Le président de la BCE, Mario Draghi, lors d'une conférence de presse, le 5 juin à l |
Le président de la BCE, Mario Draghi, lors d'une conférence de presse, le 5 juin à la ville de Francfort. Photo : AFP/VNA/CVN |
La Banque centrale européenne (BCE) a annoncé une nouvelle salve de mesures la semaine dernière, relançant la baisse des taux d'intérêts sur le marché où s'échangent les obligations d'État déjà émises.
Le taux d'emprunt de la France à dix ans, échéance reine, baisse depuis l'été 2011. Le 6 juin, il a touché son plus bas niveau historique, à 1,656%. Le taux de l'Espagne, qui avait flambé pendant la crise, évolue désormais au même niveau que celui des États-Unis, la première économie mondiale, et celui du Portugal est aussi au plus bas.
Les États ne payent pas ces taux du marché dit "secondaire", mais bien les rendements promis au moment de l'émission de leur dette.
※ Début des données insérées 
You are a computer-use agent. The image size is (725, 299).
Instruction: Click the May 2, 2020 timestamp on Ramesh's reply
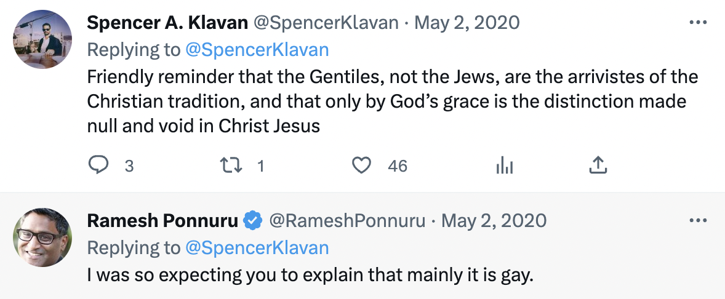tap(494, 220)
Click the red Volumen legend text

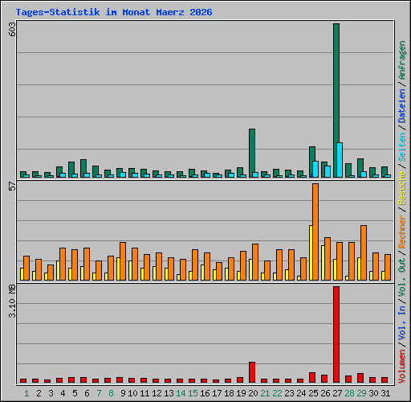pyautogui.click(x=402, y=366)
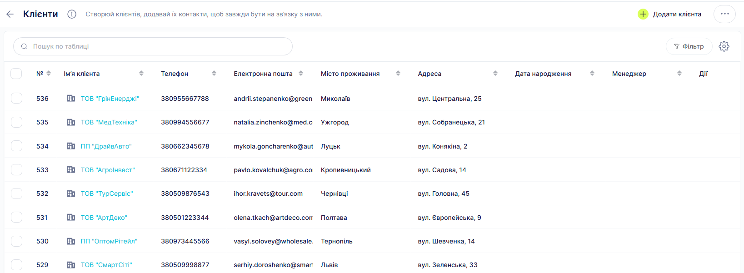Click the building icon for ТОВ "ГрінЕнерджі"
The height and width of the screenshot is (273, 744).
tap(71, 99)
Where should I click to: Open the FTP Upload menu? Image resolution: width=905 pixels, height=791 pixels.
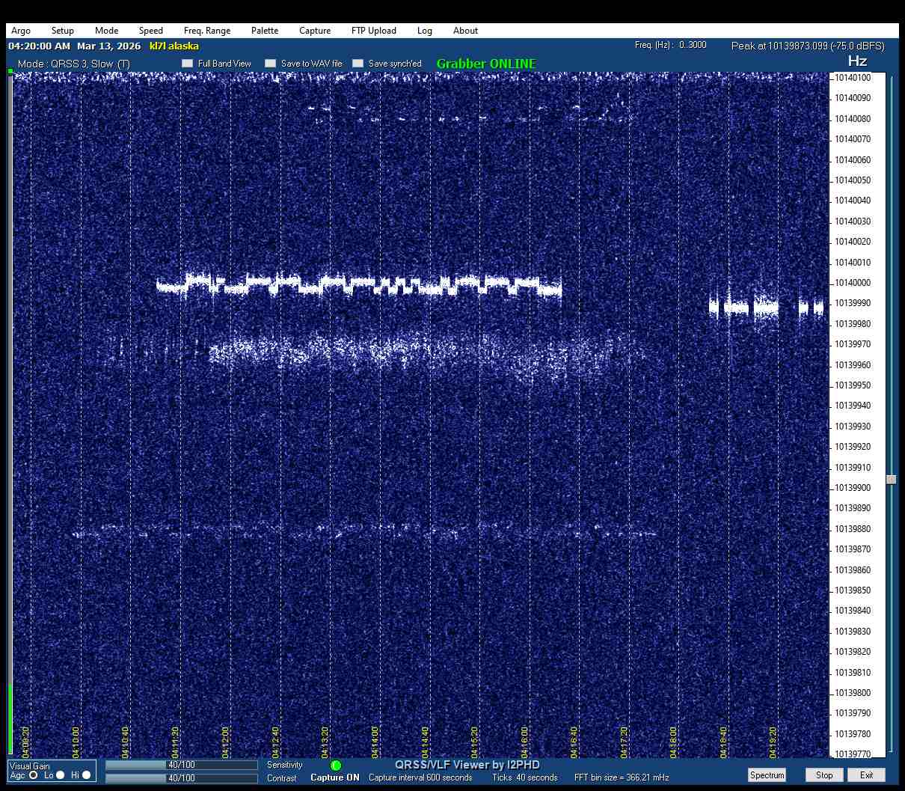coord(374,31)
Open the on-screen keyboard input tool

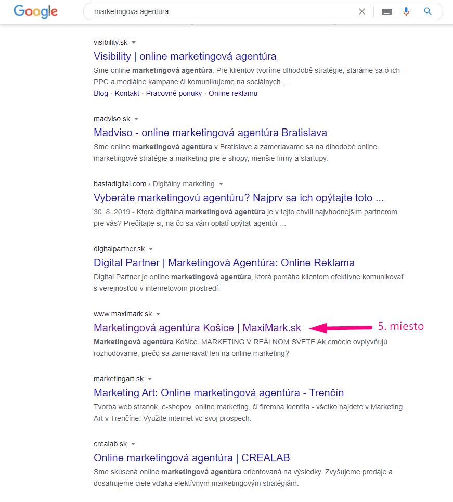(x=386, y=11)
Or ces derniers baissent de la même manière, réduisant la fameuse "charge de la dette" inscrite dans les budgets. Sans compter l'effet bénéfique de la faible inflation, sur laquelle sont indexés certains emprunts.
Environ 1,8 milliard pour la France
Le 11 juin, le ministère des Finances a estimé que le paiement des intérêts de la dette, deuxième poste budgétaire de l'État, coûterait cette année 1,8 milliard de moins que prévu, un "signe de la confiance des investisseurs dans la signature de l'État français", selon lui.
Confiance dans la BCE aussi qui, par son activisme, attire des investisseurs échaudés par certains ratés dans les pays émergents. Or plus la dette d'un pays est demandée, plus le taux baisse. Jusqu'ici, cet optimisme des marchés sert un peu partout à redresser les finances publiques.
En France, la moindre charge de la dette va permettre de "rattraper" un déficit public plus important que prévu l'an dernier.
L'Espagne, qui paye en intérêts l'équivalent de 3% de son produit intérieur brut (PIB), utilise sa marge de manoeuvre pour commencer à rembourser plus tôt que prévu l'aide reçue en 2012 pour son secteur bancaire.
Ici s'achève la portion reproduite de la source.